→ QUOTED PASSAGE
They do let just anyone use it, though. Even in the games where it's been retconned in that Power Armor requires training, your companions (including such high-tech combat experts as a Dead Horses tribal and a junkie sex slave) can slip into any old suit of Power Armor they trip over (if they ever find one, which is 999,999% unlikely), and The Brotherhood doesn't attack you (or even comment on it, which is a game thing) when you show up on their doorstep with your partner decked out in full T-51b. In NV, you can get PA training from the Remnants and go to your first encounter with The Brotherhood in full (and highly distinctive) Enclave armor and no one so much as bats an eye.
In-lore, they clearly state in Fallout 1 that any idiot can plug himself into a suit of Power Armor and operate it with no more difficulty than his own arms and legs. In Fallout 2, your born-and-raised tribal scion can use it as soon as he finds it (on a ruby red/sapphire blue moon), as can his buddies the obese repairman, the senior citizen, the rotting ghoul, the spastic 120-lb teenage junkie, and the borderline retarded farm-town siblings. As far as procuring it, yeah, the BoS and the Enclave mostly have the market cornered, but every single game except the first has had multiple suits of Power Armor you could procure without ever even coming into contact with either faction. In NV, even the Great Khans will sell you hard-used sets of T-45d.
There are no two ways around it. Power Armor Training is a flimsy retcon implemented to try and maintain game balance (and, possibly, try to make Power Armor feel more like a reward), and considering the comparative weakness of PA in the Gamebryo Fallouts it doesn't make a terrible lot of sense. I find it telling that in Josh Sawyer's New Vegas mod-- essentially, the lead designer's definitive version of the game, if he'd had free rein and a full development cycle-- eliminates the training requirement entirely, replacing it with a training bonus that allows the armor to carry its own weight more efficiently.
Power armor is unlikely to be found UNLESS you join the BoS, so it is simply not a viable suit of armor.
Viability comes from availability. I would rather, as an average wastelander, use combat armor that I can more easily repair than power armor that is rare and I might be unable to fix if the MECHANICAL parts in it wear out over time.
Not to mention that in-game, and likely in-lore, not many raiders (who would be the main enemy of a wasteland wanderer) would be using weapons and armor that need power armor, so wearing one is simply a waste.

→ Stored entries
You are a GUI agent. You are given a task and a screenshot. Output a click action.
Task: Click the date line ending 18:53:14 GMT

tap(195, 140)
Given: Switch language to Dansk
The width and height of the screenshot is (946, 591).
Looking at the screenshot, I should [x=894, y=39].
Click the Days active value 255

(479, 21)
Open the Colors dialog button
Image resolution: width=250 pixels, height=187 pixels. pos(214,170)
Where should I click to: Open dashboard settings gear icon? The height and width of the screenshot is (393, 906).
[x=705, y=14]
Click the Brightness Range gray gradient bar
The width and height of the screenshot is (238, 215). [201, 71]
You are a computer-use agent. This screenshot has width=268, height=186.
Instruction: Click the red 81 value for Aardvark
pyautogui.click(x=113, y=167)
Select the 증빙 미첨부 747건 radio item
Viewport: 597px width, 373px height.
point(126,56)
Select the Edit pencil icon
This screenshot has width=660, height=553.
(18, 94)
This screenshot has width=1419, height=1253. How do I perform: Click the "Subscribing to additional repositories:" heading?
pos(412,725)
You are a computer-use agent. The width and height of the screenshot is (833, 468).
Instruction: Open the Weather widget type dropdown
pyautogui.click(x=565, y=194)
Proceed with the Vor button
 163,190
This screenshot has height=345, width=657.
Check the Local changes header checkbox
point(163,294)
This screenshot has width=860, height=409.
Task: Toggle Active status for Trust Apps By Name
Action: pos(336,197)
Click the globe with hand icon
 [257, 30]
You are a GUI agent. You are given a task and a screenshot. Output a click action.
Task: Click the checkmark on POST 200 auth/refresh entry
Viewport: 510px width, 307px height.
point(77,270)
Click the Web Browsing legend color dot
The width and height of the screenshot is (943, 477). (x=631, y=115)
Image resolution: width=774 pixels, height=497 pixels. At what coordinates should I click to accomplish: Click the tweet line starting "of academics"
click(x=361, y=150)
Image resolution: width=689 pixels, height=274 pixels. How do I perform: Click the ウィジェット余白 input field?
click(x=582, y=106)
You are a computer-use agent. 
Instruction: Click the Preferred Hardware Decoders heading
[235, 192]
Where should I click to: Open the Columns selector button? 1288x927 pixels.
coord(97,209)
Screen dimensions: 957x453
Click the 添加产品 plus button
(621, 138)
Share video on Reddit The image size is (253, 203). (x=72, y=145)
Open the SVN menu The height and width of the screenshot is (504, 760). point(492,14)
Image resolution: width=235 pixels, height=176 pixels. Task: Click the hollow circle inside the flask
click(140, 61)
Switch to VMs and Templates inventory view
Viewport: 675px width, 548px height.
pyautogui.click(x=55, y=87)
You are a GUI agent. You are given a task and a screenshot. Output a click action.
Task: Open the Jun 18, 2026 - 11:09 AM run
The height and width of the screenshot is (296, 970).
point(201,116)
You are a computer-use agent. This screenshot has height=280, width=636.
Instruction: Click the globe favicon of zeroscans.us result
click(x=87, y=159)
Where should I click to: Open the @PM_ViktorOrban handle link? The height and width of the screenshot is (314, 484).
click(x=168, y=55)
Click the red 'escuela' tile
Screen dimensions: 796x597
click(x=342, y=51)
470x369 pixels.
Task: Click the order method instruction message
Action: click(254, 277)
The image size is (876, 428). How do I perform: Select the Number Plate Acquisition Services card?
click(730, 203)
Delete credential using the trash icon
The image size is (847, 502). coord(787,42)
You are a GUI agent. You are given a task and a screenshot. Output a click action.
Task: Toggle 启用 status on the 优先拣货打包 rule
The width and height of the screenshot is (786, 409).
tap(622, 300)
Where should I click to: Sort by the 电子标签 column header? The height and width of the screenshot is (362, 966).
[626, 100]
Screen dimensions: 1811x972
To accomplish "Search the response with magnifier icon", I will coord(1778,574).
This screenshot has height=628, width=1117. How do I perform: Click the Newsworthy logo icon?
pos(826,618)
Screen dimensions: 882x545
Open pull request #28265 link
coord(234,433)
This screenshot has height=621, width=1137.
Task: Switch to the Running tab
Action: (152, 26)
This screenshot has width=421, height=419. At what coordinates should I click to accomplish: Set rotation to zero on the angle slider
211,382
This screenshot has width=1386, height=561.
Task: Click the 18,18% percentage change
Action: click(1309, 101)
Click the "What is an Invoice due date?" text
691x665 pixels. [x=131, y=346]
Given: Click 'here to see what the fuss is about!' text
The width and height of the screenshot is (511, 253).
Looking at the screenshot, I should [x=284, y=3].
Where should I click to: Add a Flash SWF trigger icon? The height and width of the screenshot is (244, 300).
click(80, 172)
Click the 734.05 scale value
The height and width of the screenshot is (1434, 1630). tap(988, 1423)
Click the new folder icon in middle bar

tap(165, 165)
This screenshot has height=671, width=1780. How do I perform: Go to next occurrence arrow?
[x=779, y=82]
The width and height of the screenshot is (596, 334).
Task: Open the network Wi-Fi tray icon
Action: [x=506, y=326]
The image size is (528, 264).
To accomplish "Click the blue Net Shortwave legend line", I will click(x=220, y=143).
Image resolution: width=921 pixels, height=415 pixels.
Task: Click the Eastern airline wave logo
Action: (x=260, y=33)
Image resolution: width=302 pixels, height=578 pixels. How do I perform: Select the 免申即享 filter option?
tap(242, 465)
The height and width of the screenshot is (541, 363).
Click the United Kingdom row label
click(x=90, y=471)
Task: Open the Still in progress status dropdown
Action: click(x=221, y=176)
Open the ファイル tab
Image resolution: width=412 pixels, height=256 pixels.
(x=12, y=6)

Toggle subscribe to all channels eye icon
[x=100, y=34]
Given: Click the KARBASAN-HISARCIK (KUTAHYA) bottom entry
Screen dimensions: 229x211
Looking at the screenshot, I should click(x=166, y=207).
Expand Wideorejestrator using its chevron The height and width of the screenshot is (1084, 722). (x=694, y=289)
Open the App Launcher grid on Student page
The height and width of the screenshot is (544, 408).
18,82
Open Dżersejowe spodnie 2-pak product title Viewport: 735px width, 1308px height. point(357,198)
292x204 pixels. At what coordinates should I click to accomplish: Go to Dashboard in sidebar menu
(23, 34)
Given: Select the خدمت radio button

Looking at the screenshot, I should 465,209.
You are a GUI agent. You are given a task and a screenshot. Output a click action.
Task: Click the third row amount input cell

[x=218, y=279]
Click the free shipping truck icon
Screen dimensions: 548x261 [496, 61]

→ INSTRUCTIONS
1) Output the passage of the Power Armor discussion that begins at the words "They do let" and stops after the words "bats an eye.", copying it verbatim.
2) Pick up the Fallout Power Armor discussion from its final sentence and continue writing it.
None of the items is needed for this work.

→ RESULTS FOR THE EXERCISE
1)
They do let just anyone use it, though. Even in the games where it's been retconned in that Power Armor requires training, your companions (including such high-tech combat experts as a Dead Horses tribal and a junkie sex slave) can slip into any old suit of Power Armor they trip over (if they ever find one, which is 999,999% unlikely), and The Brotherhood doesn't attack you (or even comment on it, which is a game thing) when you show up on their doorstep with your partner decked out in full T-51b. In NV, you can get PA training from the Remnants and go to your first encounter with The Brotherhood in full (and highly distinctive) Enclave armor and no one so much as bats an eye.

2)
This might be one where we have to agree to disagree. Two of the cornerstones of the Fallout franchise that have remained unwavering are the preternatural durability of select pre-war construction (guns, buildings, stealth boys, Power Armor, et al) and the fact that the PC has never been just your average wasteland jerk. Even if the courier you're roleplaying has worked their entire life as a farmhand and letter carrier, they've got more raw potential than others, and they just so happen, through luck or tenacity, to discover things and get involved in situations that other people wouldn't (/haven't/don't).
Even if I don't quite see eye-to-eye with you on where you're coming from, though, I do agree that Power Armor should probably be hell for the player to acquire in future games, and I'd add to that that it could probably use a complete rebalancing.
As to rarity, the BoS definitely isn't the only game in town-- They're descended from a single garrison of pre-war troops, and similar groups (and perhaps the odd arsenal or two) are bound to have survived, but at this point, any caches that haven't already been claimed are probably inaccessible or impossibly well-hidden, and any factions in possession of the armor that haven't already died out or dispersed would probably guard it jealously. Incidental PA finds (Deathclaw Promontory prospectors, Brotherhood/Enclave corpses, Great Khan armory, F3's medic armor, etc.) should probably be in a state of dismal repair and unusable without intensive servicing and rare components, and locations containing preserved suits (aside from high-tech faction locales, which would be nigh-suicidal to steal the armor from if it were given a proper rebalance) should be impossibly well-sealed, -concealed, and/or -secured. Unfortunately, the abstract "pay-to-repair" mechanic and the fact that "challenge" seems more and more a dirty word to the AAA game industry make both of these ideas unserviceable at present.